Por Lucía de la Fuente
miércoles 13 de agosto de 2014, 20:07h

Mi profesor de inglés es de Nigeria. El otro día me contaba cómo fue su viaje atravesando Níger, Argelia y Marruecos para finalmente llegar a Tarifa en patera. En Nigeria estaba amenazado de muerte, en Níger tuvo que huir de terroristas, en Argelia vio morir a compañeros con los que atravesaba el desierto, en Marruecos fue apaleado y expulsado por la policía y obligado a firmar documentos en árabe, sin entender una palabra de árabe. En España, sin embargo, nada más llegar Cruz Roja le dio ¡gratis! ropa y comida. En ese momento, dice, le entraron ganas de bailar. Lo había conseguido: estaba en el Primer Mundo. Y se sentía feliz.

Después viajó en autobús a Madrid, donde le esperaba un amigo. Se llama Saturday porque nació un sábado, el mejor día de la semana, en su opinión. Esto pasó en 2004. Tiempo después, consiguió los papeles que le permitían residir y trabajar sin miedo constante a la policía. Cada vez que tiene ocasión, enseña orgulloso su carné.

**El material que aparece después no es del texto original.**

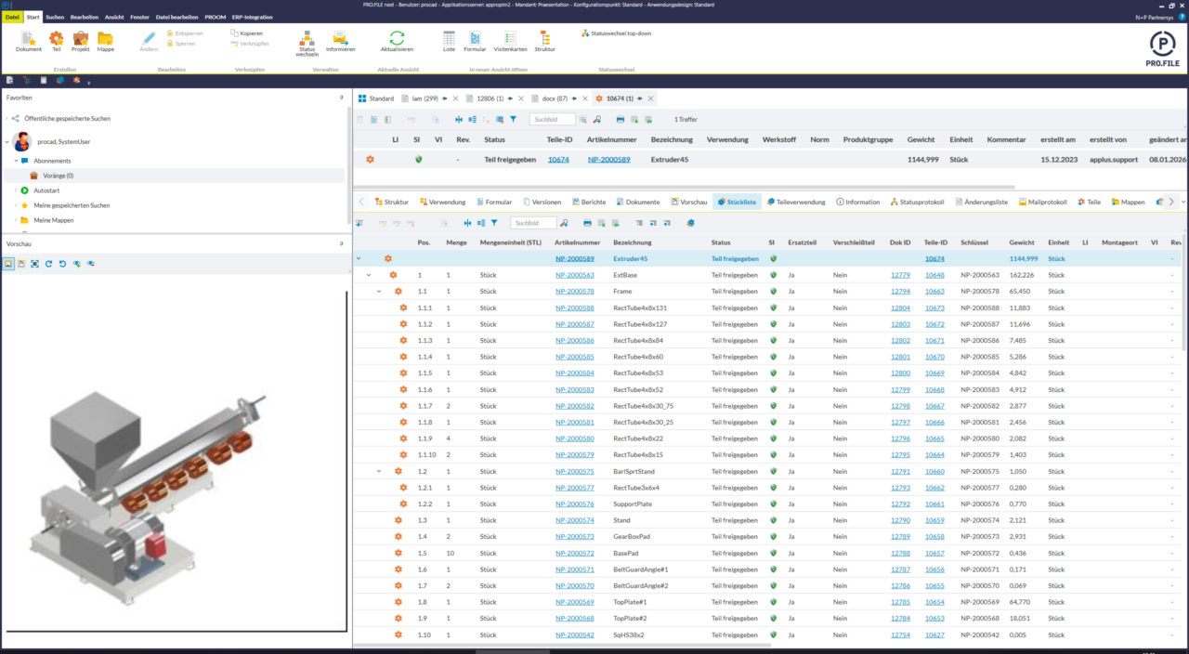
Task: Click the Projekt briefcase icon
Action: [81, 38]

El mes que viene volverá a Nigeria. ¿Por qué?, pregunto. Porque aquí no hay trabajo, responde. ¿Y en Nigeria sí lo hay, acaso?, insisto. No, pero es su país, y allí al menos no tiene tantos gastos, aquí hay que pagar por todo. Alquiler, agua, luz, transporte. Todo es demasiado caro. Le digo que si está loco, que cómo va a volver. Que, vale, las facturas de la luz son un escándalo, pero allí gran parte de la población ni siquiera tiene luz eléctrica. Que si no ve las noticias de gente que se sigue jugando la vida por entrar aquí. Dice que sí, que, de hecho, el otro día vio a un conocido por televisión y le hizo mucha gracia. Pero que él se vuelve, aquí no vive bien, no puede con todo. ¿Pero allí no estaba amenazado? Dice que eso era en el Norte, que ahora su familia vive en el Sur. Y han pasado diez años. En un intento desesperado por no perderle, hablo del ébola, que lleva matando desde marzo pero aquí ha empezado a importar desde agosto. Le digo que está en peligro, que allí corre riesgo de contagiarse. Se ríe. Nigeria es muy grande.

Saturday antes trabajaba en una fábrica. Como tantas otras, cerró por la crisis. Queridos lectores, debo confesarles que al principio de estas líneas les he contado una pequeña mentira. Saturday no es exactamente mi profesor de inglés, aunque me guste presentarle así y aunque alguna vez hayamos quedado para practicar ese idioma mientras tomamos una cerveza. Saturday vendía 'La Farola' en la esquina de la calle de Sagasta con Fuencarral, junto al centenario Café Comercial. Ahora ha cambiado el periódico -ya no se imprime- por los mecheros, los pañuelos de papel y los abanicos. Siempre saluda. Pero no solo a mí, no crean, saluda sonriendo a todo el que pasa, aunque no todo el que pasa le devuelve el saludo. Dice que ya volverá a España, cuando mejoren las cosas, "que será pronto".

Saturday llegó a España en patera, pero volverá a Nigeria en avión. Si ustedes pasan por su esquina antes de septiembre, le pueden decir de mi parte que se lo piense una vez más. O no, tampoco se sientan obligados. Al menos, eso sí, devuélvanle el saludo.